Thursday, November 12, 2009
Review of Sent by Margaret Peterson Haddix
Haddix, Margaret Peterson. Sent (The Missing: Book 2). Simon & Schuster, 2009.
In Found (The Missing: Book 1), 13-year-old Jonah, his younger sister Katherine, and Jonah's friend Chip keep one step ahead of their enemies as they try to figure out the link between 36 13-year-old orphans, including Jonah and Chip. By the end of the book, they discover that these children all went missing some time in history - and so instead of facing death, time-travelers from the future snatched them out of danger. Only something went wrong, and all 36 kids arrived in the 21st century as babies in a mysterious incident that the government immediately tried to cover up. All of this caused dangerous time ripples that need to be fixed by sending the children back - except of course they don't want to go back to dangerous lives they don't remember. And so as Found ends, Jonah and Katherine try to anchor Chip and a boy named Alex, but instead find themselves pulled back to 1483 - where Chip and Alex were once known as Edward V and Prince Richard, the Princes in the Tower.

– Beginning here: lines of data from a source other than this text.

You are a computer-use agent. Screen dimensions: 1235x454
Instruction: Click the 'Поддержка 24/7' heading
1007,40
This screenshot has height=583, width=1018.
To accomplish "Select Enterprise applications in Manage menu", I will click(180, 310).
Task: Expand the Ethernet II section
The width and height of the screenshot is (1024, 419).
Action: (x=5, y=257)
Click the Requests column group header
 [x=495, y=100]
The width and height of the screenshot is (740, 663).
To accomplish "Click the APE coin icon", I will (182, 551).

That fast-moving, conspiracy-filled plot made Found a page-turner. Unfortunately, 99% of Sent takes place in the 1480s where the action moves rather more slowly. Yes, there is a bit of political intrigue, the danger of being discovered, and of course the worry that one will affect time adversely. However, it never feels like the kids are in any real danger and thus this reads like a slightly more intense installment of the Magic Tree House series. This is probably due to the fact that the time-traveling adult who is helping, JB, can not only communicate with them but can actually pull them "out of time" when he needs to give them facts or equipment. Speaking of equipment, they have a handy-dandy device called an Elucidator that not only translates the Middle English speech all around them, but can make them invisible. This major cop-out took away a lot of the danger and suspense.

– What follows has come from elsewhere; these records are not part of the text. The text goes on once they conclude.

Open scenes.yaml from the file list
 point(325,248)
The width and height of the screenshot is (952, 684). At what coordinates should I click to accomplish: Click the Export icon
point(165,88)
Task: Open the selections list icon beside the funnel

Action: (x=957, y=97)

That said, the writing is confident and fluid. Jonah, whose point of view we share, is a practical and likable boy and, while he doesn't exactly glow with charisma and personality, he is certainly believable. Less believable is his cheerleader sister who, though not yet 12 years old, is not only fearless but uses phrases like "perpetuate a stereotype." Chip comes across as a boy with - no surprise - a chip on his shoulder, and Alex is the know-it-all Maynard character. More interesting than the slightly bland characters is a feature of time-travel called "tracers." When a time-traveler causes a person to act differently than he would have without the interference, the tracer is like a ghost, depicting the person still on the course history should have gone - so if I went back in time and bumped into a person on the street, he might stop momentarily while I apologized, but meanwhile his tracer would be continuing down the street as if nothing had happened. It's a fascinating idea, although one that raises more questions the more one thinks about it, which seems to the norm with time-travel concepts (look at all the discussion raised by When You Reach Me by Rebecca Stead).
So - compared with the thrilling premise of the first book, this installment was merely a typical travel-back-in-time adventure. It will continue in book 3 with Jonah and Katherine being sent back in time to work out the time kinks caused by the snatching of Virginia Dare back in colonial days. Will some original elements be introduced, or will this series devolve into The Magic Tree House for slightly older kids? Only time will tell.
Recommended for those who read and enjoyed Book 1 - ages 10 - 12.